Saleem al-Jubouri, spokesman for the Accordance Front, said the group would not return to parliament until its leader, Adnan al-Dulaimi, was allowed to leave his home. “We walked out today and announced we will not attend the session today or tomorrow unless the pressure is lifted off Dr Dulaimi and he is allowed to move wherever he likes,” Jubouri told Reuters at parliament in Baghdad’s heavily fortified “Green Zone” government and diplomatic compound.
The standoff could worsen sectarian tension between the minority Sunni Arab community and the Shi’ite-led government at a time when violence in Iraq has been falling but progress toward political reconciliation is still slow.
U.S. forces and the Iraqi government have said they asked Dulaimi to stay at home for his own safety after Iraqi troops arrested dozens of his bodyguards and aides under suspicion of links to a car bomb found near his office.
Dulaimi said he had tried to leave but was told by troops guarding his house that they were ordered to keep him confined. “Today I got dressed and went out and asked the checkpoint (if I could leave). They said: ‘We have orders that you are not allowed to leave the house’. This means I am now under house arrest,” Dulaimi told Reuters by telephone. “This is against the law, the constitution, decency, reconciliation and calm. This should not have happened.”
Government spokesman Ali al-Dabbagh denied Dulaimi was under house arrest. “There are no orders to place Dr. Adnan al-Dulaimi under house arrest. He has parliamentary immunity and the government respects the immunity,” Dabbagh told Reuters. “He is in custody for his own protection and because there are investigations going on.”
Under Iraqi law Dulaimi has immunity from prosecution as a member of parliament. But the government has threatened to have his immunity lifted if he is found guilty of crimes.
Iraqi troops arrested dozens of Dulaimi’s bodyguards and aides on Thursday and Friday after pursuing gunmen suspected of a killing who fled into Dulaimi’s office compound.
The U.S. military said one of Dulaimi’s guards had the keys to a car parked outside rigged to a bomb, which U.S. forces blew up on Thursday. Dulaimi has denied any link to the bomb.
Iraq’s parliament met on Saturday and began a second reading of a law to allow members of former leader Saddam Hussein’s Baath party to return to public life.
The law is one of the main measures Washington hopes will reconcile Iraq’s warring communities. But without the participation of Dulaimi’s bloc progress is seen as unlikely.
The Accordance Front pulled its members out of the cabinet in August, demanding more say over security policy.
Iraq has become far less violent over the past several months following a “surge” of 30,000 extra U.S. troops and new tactics aimed at moving soldiers off large bases and into positions in Iraqi neighbourhoods.

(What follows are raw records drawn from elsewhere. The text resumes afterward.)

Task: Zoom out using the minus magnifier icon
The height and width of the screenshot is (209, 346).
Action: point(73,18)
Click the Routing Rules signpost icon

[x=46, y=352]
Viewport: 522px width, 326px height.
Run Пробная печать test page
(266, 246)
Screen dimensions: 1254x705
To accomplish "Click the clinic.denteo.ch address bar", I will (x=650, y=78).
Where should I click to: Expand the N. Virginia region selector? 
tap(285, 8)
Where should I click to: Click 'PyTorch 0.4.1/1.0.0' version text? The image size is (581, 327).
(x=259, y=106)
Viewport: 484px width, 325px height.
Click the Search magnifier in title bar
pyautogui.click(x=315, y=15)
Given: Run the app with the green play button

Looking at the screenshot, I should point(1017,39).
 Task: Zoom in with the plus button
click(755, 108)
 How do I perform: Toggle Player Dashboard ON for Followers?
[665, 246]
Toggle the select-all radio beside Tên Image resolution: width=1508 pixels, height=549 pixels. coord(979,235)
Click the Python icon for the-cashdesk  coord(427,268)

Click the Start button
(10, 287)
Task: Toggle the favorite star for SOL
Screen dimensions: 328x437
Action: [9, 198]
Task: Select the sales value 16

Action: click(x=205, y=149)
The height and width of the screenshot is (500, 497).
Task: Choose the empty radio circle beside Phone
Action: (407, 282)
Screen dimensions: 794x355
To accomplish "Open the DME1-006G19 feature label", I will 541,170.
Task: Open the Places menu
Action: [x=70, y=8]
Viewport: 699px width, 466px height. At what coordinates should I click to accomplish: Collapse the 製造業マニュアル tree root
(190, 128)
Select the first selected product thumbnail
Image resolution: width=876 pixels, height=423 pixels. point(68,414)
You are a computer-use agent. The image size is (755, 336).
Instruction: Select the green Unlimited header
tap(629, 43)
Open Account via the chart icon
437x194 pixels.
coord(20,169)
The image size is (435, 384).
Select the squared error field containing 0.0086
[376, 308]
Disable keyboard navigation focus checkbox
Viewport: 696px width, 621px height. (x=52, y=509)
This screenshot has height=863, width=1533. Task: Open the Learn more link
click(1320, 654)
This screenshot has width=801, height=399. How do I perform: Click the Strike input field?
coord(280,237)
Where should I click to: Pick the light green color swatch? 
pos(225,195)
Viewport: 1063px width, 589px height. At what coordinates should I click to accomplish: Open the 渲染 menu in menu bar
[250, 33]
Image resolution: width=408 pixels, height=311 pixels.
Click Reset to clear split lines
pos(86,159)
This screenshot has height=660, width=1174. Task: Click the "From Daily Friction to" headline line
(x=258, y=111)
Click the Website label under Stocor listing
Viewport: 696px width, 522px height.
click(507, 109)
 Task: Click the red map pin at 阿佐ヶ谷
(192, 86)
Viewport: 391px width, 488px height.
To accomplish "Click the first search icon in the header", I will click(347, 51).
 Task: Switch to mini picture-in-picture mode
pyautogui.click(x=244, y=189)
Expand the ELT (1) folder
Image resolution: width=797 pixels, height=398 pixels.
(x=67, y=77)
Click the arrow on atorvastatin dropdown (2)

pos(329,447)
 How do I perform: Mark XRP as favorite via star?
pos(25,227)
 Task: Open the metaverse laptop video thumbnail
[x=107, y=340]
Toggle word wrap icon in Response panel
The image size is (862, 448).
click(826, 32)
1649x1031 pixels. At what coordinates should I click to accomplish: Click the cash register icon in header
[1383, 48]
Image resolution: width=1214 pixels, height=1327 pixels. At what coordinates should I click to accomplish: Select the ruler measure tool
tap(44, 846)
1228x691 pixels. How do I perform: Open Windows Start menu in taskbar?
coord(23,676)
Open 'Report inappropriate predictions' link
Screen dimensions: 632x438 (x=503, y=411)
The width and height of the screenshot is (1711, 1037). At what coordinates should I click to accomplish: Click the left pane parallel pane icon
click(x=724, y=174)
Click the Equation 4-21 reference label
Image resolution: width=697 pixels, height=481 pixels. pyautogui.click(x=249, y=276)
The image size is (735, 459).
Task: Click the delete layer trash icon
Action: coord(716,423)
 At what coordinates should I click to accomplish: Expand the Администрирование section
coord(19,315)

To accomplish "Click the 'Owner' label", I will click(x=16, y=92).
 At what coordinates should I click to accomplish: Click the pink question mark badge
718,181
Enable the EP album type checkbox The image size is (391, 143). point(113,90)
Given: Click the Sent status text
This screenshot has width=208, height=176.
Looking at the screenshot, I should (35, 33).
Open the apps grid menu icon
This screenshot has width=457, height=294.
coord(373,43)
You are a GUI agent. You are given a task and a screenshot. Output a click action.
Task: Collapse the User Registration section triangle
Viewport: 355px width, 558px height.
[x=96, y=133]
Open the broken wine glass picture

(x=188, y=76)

Iraqi government figures showed the number of civilians reported killed in November had fallen by 30 percent from the previous month to 538, the lowest number recorded since sectarian bloodshed exploded in early 2006. Early this year the government was recording nearly 2,000 civilian deaths a month. But violence has continued. Suspected al Qaeda militants raided a Shi’ite village north of Baghdad, killing 12 civilians, abducting 35 and burning down eight houses, police said. The U.S. military reported one soldier killed, raising its toll for November to 38, the same figure as October but a large drop from the first half of the year, when more than 100 died each month in April, May and June.